November 1, 2002
Chad A. Pensiero
We were on an overnight trip in Burlington, Vermont. I was the first officer on a Piper Chieftain, and my captain and I had been scheduled for a leisurely afternoon departure. However, the morning that was peaceful quickly turned hectic — as usual, things changed at the last minute, leaving us in a rush to depart that morning for a pickup in Philadelphia. To save time, my captain called in a fuel order to the FBO from the hotel, and soon we were rushing out to the airport.
When we arrived at the FBO, I paid the fuel bill while the captain performed a cursory preflight, quickly sumping the fuel tanks and checking the oil in both engines. Soon we were on board with the engines running, ready to taxi. No need for a clearance — the skies were blue forever — so we called ground and headed for the runway. At the hold-short line, we set the parking brake and completed a normal engine runup. Nothing unusual, except we noted that the lineman had filled one of our auxiliary tanks only half-full while topping off the other one. Not a big deal; we made a mental note to mention it to the line guys when we returned later that afternoon.
It was my leg, so the captain called the tower for a takeoff clearance, and I taxied onto the runway. We got our clearance, and I advanced both throttles. "Airspeed alive ... engine instruments in the green...80 knots." Everything looked normal at this point, except the exhaust gas temperature (EGT) gauge, which was slightly fluctuating up and down. All other instruments looked normal, so we concluded that it must be a bad gauge.
Lesson 1 — Trust your engine instruments, and don't get into the habit of saying it's probably a bad gauge.
"V 1 — rotate; positive rate — gear up."
Lesson 2 — Always abort the takeoff with any negative indications on your instruments during the takeoff roll. Make it a part of your before-takeoff briefing and say out loud, "Any negative indications during the takeoff roll, I will abort the takeoff."
As we climbed through 1,000 feet, I felt the nose of the airplane slowly pull to the right. I looked down at my instruments and saw that the right engine's EGT was at zero and the (cylinder head temperature) CHT gauge was past the redline. I also noticed that the manifold pressure and rpm were dropping off. Dead foot, dead engine. It became clear to me that we were losing our right engine. We completed the necessary checklists, declared an emergency, and brought our crippled airplane back around for an otherwise uneventful single-engine landing.
Back at the FBO, we had a mechanic look at the airplane. We soon learned our problem: fuel contamination. Our one auxiliary tank was filled with one-half Jet A, the other half 100LL. We were told that one of the linemen mistakenly thought that our Chieftain was a turboprop and started to fill it with jet fuel. Apparently, he soon realized his mistake and figured he could just fill the rest of the tanks with avgas.

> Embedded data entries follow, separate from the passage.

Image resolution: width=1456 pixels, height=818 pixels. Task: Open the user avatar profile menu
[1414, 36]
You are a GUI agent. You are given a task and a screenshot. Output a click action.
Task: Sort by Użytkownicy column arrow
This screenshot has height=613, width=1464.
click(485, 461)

Lesson 3 — Always be present while your plane is being fueled, especially if you are flying an aircraft with a reciprocating engine. Linemen can and do occasionally make mistakes. Remember, even though a turbine engine can operate with jet fuel or avgas, a reciprocating engine will not operate with jet fuel.
In retrospect it's easy to see how this situation occurred. It is a classic example of an accident chain. First, our schedule changed, which caused us to rush. Second, we called in a fuel order from the hotel, which meant we weren't present during the fueling. Third, the captain missed discovering the fuel contamination when he sumped the tanks during the cursory preflight.

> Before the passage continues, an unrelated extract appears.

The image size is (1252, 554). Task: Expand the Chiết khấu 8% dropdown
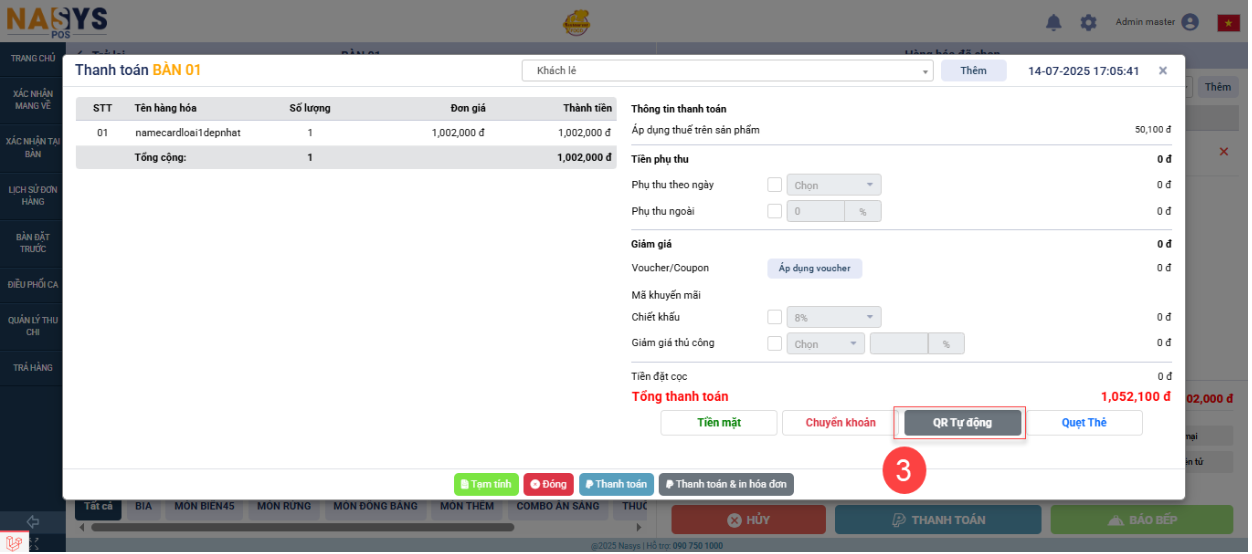(834, 317)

It is important to realize that fuel contamination is easy to miss, especially when there is a 50/50 mixture of jet fuel and avgas. It hardly looks or smells any different and is really only noticeable if you rub the fuel between your fingers. Avgas evaporates quickly whereas jet fuel feels slightly greasy or slippery.
Finally, we noticed the discrepancy in our fuel quantity between the two wings, and even the fluctuating EGT. We did nothing about either of those two factors, so at the end of that long list, we had the engine failure. Had we reacted differently to just one of those "clues," the in-flight engine failure never would have happened, because we would not have taken off in the first place.
Remember the old saying, "It's better to be on the ground wishing you were flying, than ...." Well, you know the rest.
Chad Pensiero is a Newark-based captain on the Embraer 145 for Continental Express. He has over 4,000 hours.